**Action item**
Print the line containing "Given: Open the Inbox three-dot more menu" and all lines after it to the end of the records below, exactly as written. No pictures.

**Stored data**
• • • • •
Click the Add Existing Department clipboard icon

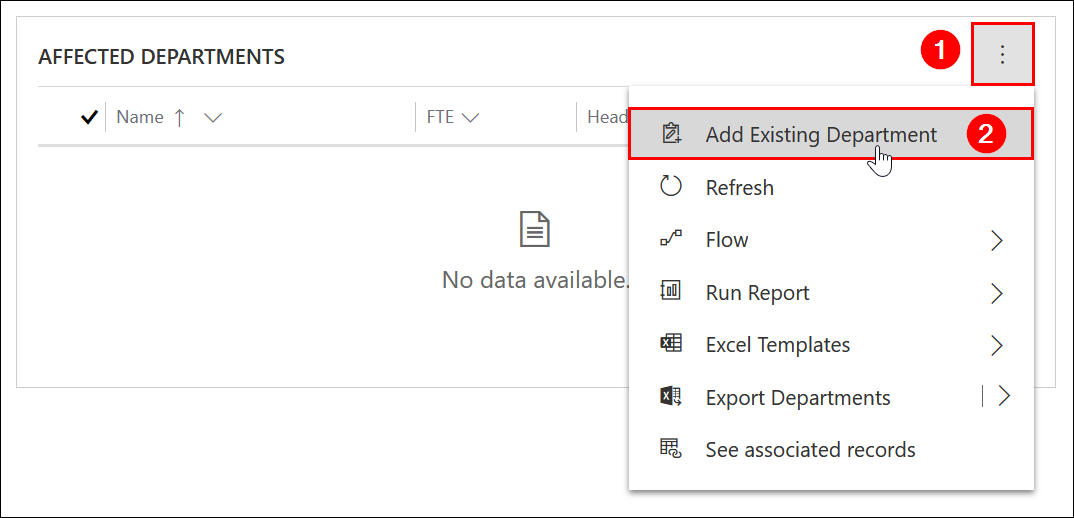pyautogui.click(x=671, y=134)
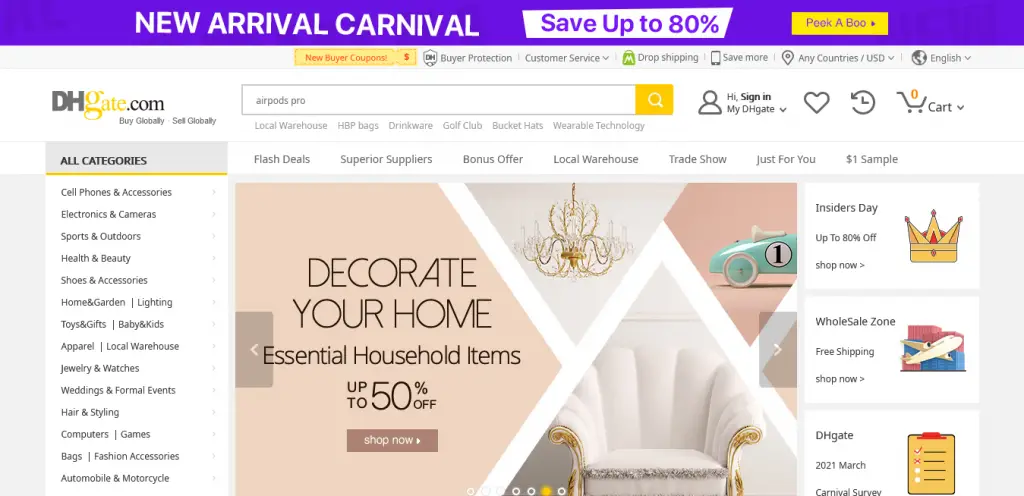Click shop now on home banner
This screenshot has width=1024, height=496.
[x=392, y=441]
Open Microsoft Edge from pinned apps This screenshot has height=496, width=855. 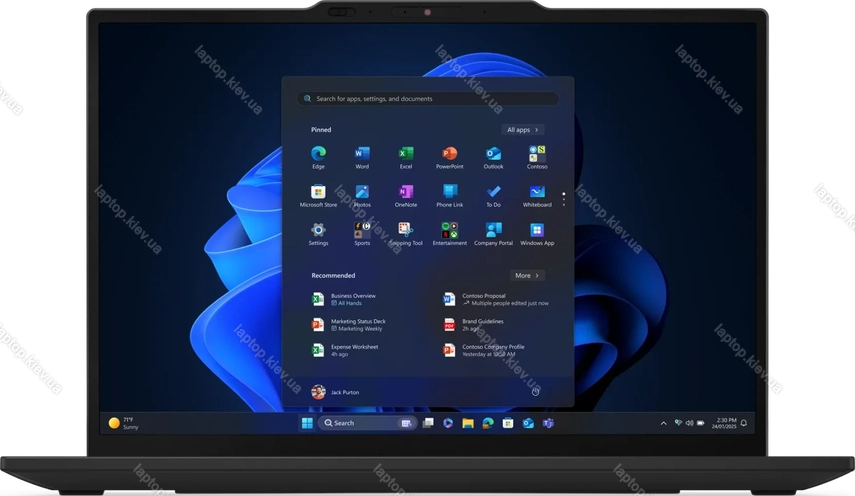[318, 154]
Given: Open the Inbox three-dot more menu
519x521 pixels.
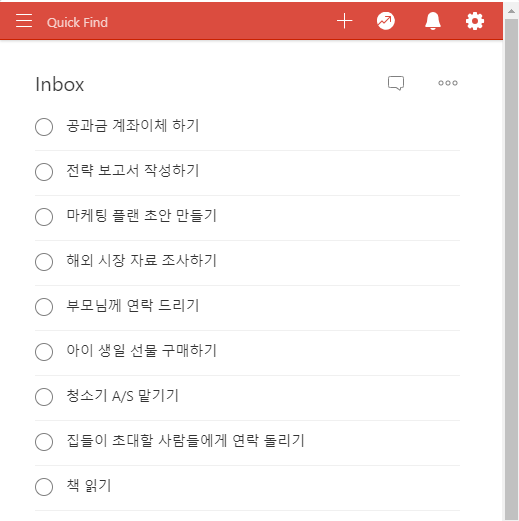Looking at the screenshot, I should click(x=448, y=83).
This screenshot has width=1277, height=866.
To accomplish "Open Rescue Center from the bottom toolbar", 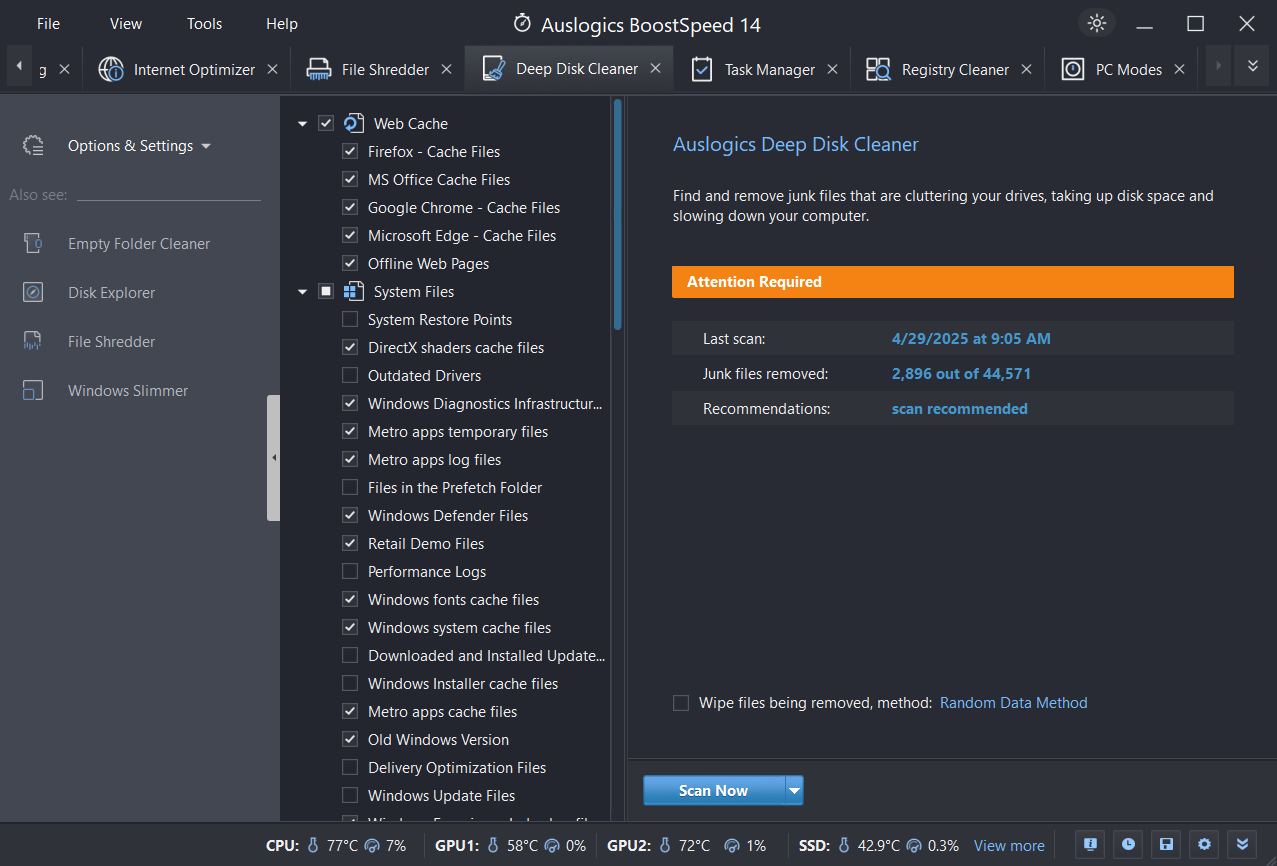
• • • • •
**Written answer**
Given: Open the Inbox three-dot more menu
519x521 pixels.
Looking at the screenshot, I should click(x=448, y=83).
This screenshot has width=1277, height=866.
To accomplish "Open Rescue Center from the bottom toolbar", 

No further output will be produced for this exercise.